◆◇夏休み函館紀行◇◆
母娘函館観光旅行記
とにかく寒かった。
カナはけろりとしているが、私とレナはがたがたと震えていた。
気温も低いが風が強いので体感温度がとても低く感じる。
北海道だし山の上だしあるていど寒いのは覚悟して衣類を持参したつもりだが、それでも甘かった。
空は徐々に赤みを消して、オレンジ色だった街並みもゆっくりと紫色に変わってきた。
明るいうちに五稜郭タワーとか、函館聖ヨハネ教会だとか探してみる。
6時40分を過ぎるとぽつりぽつりとまずは道路沿いの街灯、それから建物のあちこちに灯りがともり始めた。
いつに間にか函館山の屋上展望スペースは押し合いへし合いの大混雑になっていた。
空はますます暗くなってきた。大沼の駒ヶ岳方面にわずかに夕暮れの赤みが残っているぐらい。
反比例するように地上はますます賑やかになってきた。
灯りがどんどん増えてにじむように光る。
帰りのバスの時間があるから日没を迎えたらできるだけ早く山を下りようと考えていたのだが、実際にその時になってみると日没と同時に真っ暗になるわけではないのだった。

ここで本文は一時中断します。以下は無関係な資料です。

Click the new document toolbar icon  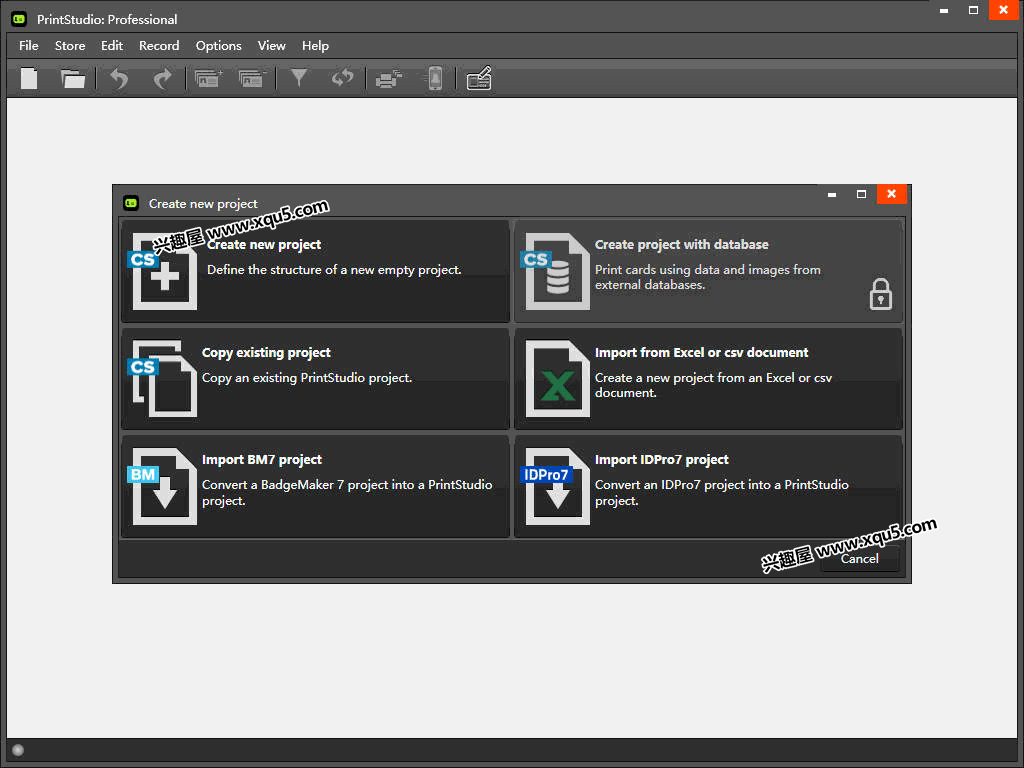point(29,78)
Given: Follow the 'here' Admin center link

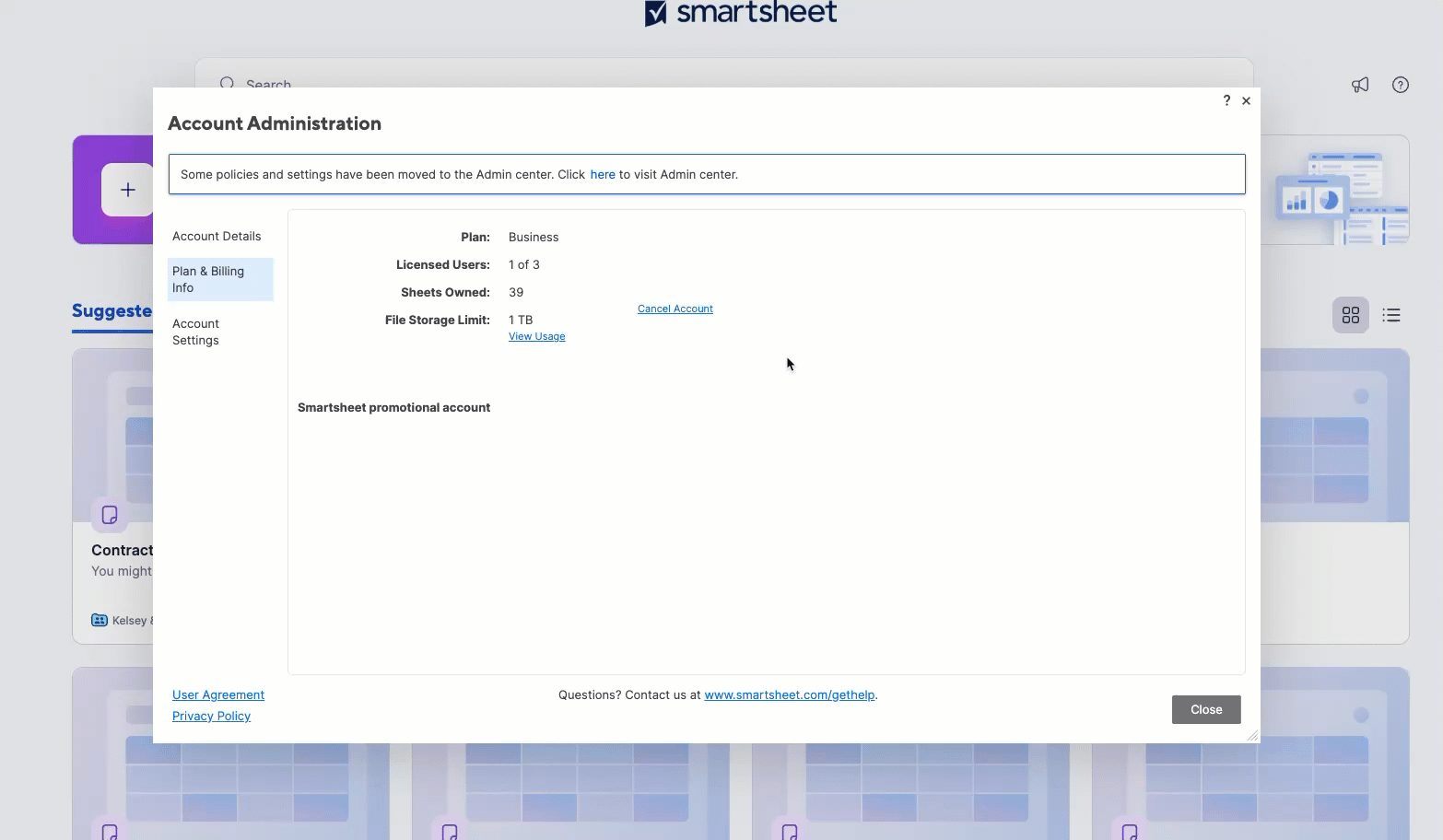Looking at the screenshot, I should 602,174.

既に背後の山頂の後ろに落ちた太陽の光は雲に反射し残照となってほのかに地表を照らしているのか、7時を回ってもまだそこはかとなく明るい。
夜景がパーフェクトな状態になるには日没後30分くらい経ないといけないと初めて気づいた。
ただし、最前列に立って夕陽から楽しめたという点では昇ってきたタイミングに誤りは無かったらしい。
しかもあまりの寒さからデジカメの電池消費が異常に早まり、まだ撮れると思っていたのに電池切れマークが点滅する始末。
手はかじかんでいうことをきかないし、歯の根も合わなくなってきている。
結局7時20分頃、下りのロープウェイに乗り込んだ。
この時刻、まだ多くの観光客は震えながらも夜景を見ていた。
おかげでロープウェイは混雑することもなくすぐに乗れた。